School Trustee Howard Kaplan Dies at 72

Flags in local schools were flown at half-mast when news broke. Howard Kaplan will be remembered as an activist in the local community that cared deeply about public education and issues of equity. He was first elected TDSB Trustee in 2010 and was re-elected in 2014. He fought for early childhood education programs, equity in education and was a very active member in the community.
Howard became ill recently and was waiting for a liver transplant.

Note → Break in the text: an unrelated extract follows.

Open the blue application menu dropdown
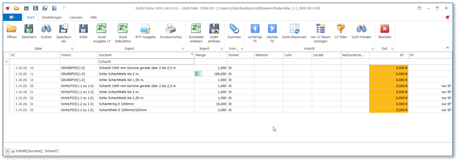Viewport: 457px width, 160px height. coord(13,17)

He wrote on Facebook in November:“I've been diagnosed with an auto-immune condition: IgG4-related sclerosing cholangitis. Look it up, it's too complicated to explain it here. What it means is that I will eventually need a new liver. I am currently undergoing a battery of tests to see if I am a suitable candidate for a transplant: I have to be healthy enough -- good heart, lungs, kidneys, etc; and I have to be sick enough -- my liver has to be really bad. Accordingly, my energy level fluctuates day-by-day. I don't know from one day to the next how much work I can do. It will get worse as time goes on until I get a new liver... if I'm a suitable candidate. As far as my work as a Trustee goes, I'm doing what I can, when I can. Staff are aware of my condition, and are taking on some of my constituency work.”
On behalf of The Downsview Advocate we send his family our deepest condolences during this difficult time -he was a great man that did very good things for this community.